Myślicie, że jest przesadnym optymistą, że jego wizja się nie spełni? Czytajcie dalej, on się dopiero rozkręca.

W tej chwili, historia opowiadana w grach nie gra pierwszorzędnej roli, ponieważ na swój sposób jest relegowana do przerywników, na które w zasadzie nie zwracamy większej uwagi. Chcemy po prostu dotrzeć do następnej części gry a przez to jej fabuła zostaje niejako odłączona od całości. Chodzi o to, że gracze tracą dużą część potencjalnej głębi, bogactwa opowiadanej historii. Myślę, że dołączanie ciekawych opowieści do gier jest szansą, którą daje nam ta generacja sprzętu. Mam tu na myśli nie tylko jakąś linearną akcję, chodzi mi o prawdziwą głębię i interakcję.
Dam przykład, chcę żebyśmy mogli zapytać siebie ‘czy ta postać mnie okłamuje? czemu on do mnie strzela? czemu on do mnie nie strzela? czemu ta sytuacja wygląda, tak jak wygląda?’. W tej chwili prawie żadna z tych rzeczy nie ma znaczenia. Zbliżamy się do nich jedynie na tyle, że mówimy ‘aaa, mam zabić tych terrorystów, to jest cel mojej misji, który ‘uruchomi’ kolejny przerywnik-kawałek fabuły’. O wiele ciekawiej byłoby móc powiedzieć ‘ciekawe co się stanie jeśli pogadam z tymi terrorystami, ciekawe co będzie jeśli sam zostanę jednym z nich?’ Wszystkie te rzeczy są o wiele bardziej ekscytujące z punktu widzenia opowiadanej historii ponieważ to my dokonujemy wyborów” – kontynuuje twórca Elite.

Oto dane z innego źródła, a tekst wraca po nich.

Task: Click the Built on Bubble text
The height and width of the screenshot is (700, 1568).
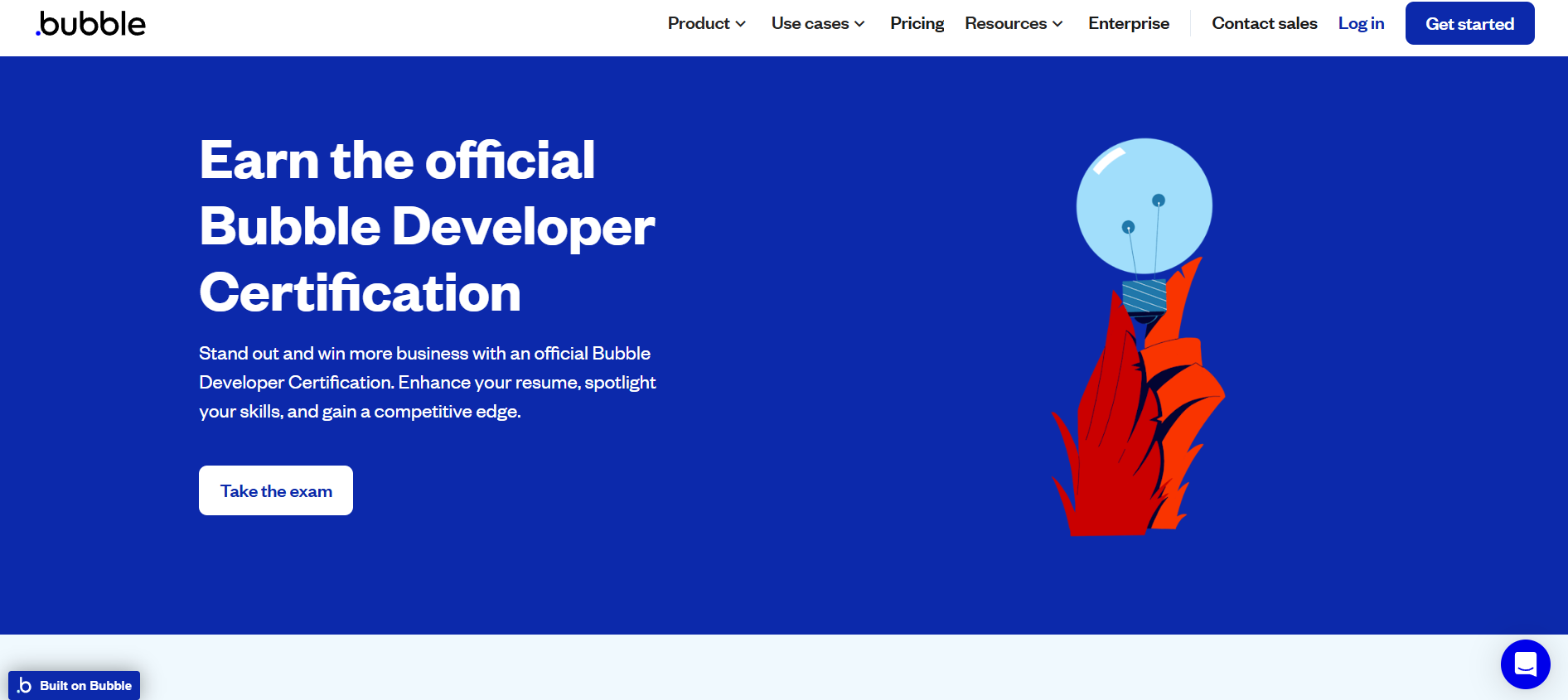Action: [x=85, y=686]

Strasznie nas ciekawi co na ten temat myślicie. Mamy to szczęście, że Wy – nasi czytelnicy – w większości wolicie poznać ciekawą fabułę gry a nie zachwycać się jedynie jej oprawą graficzną. Czy rzeczywiście doszliśmy do momentu, w którym mocy graficzno-muzyczno-technologicznej jest już tyle, że w końcu autorzy poszczególnych produkcji znów zaczną się skupiać na opowiadanych historiach? A może w dalszym ciągu fajerwerki będą najważniejsze? Zapraszamy do dyskusji.

[Głosów:0    Średnia:0/5]

17 KOMENTARZE

  1. Słusznie prawi. Dla mnie zawsze w pojęciu „next gen” grafika stała na ostatnim miejscu w definicji. Nowatorskie rozwiązania fabularne, sposób prowadzenia postaci, interakcji z otoczeniem i z NPCami, wolność wyboru – to jest next gen. Grafika z roku na rok coraz ładniejsza – tendencja raczej stała, więc gdzie tu sens w rozpatrywaniu jej jako NG?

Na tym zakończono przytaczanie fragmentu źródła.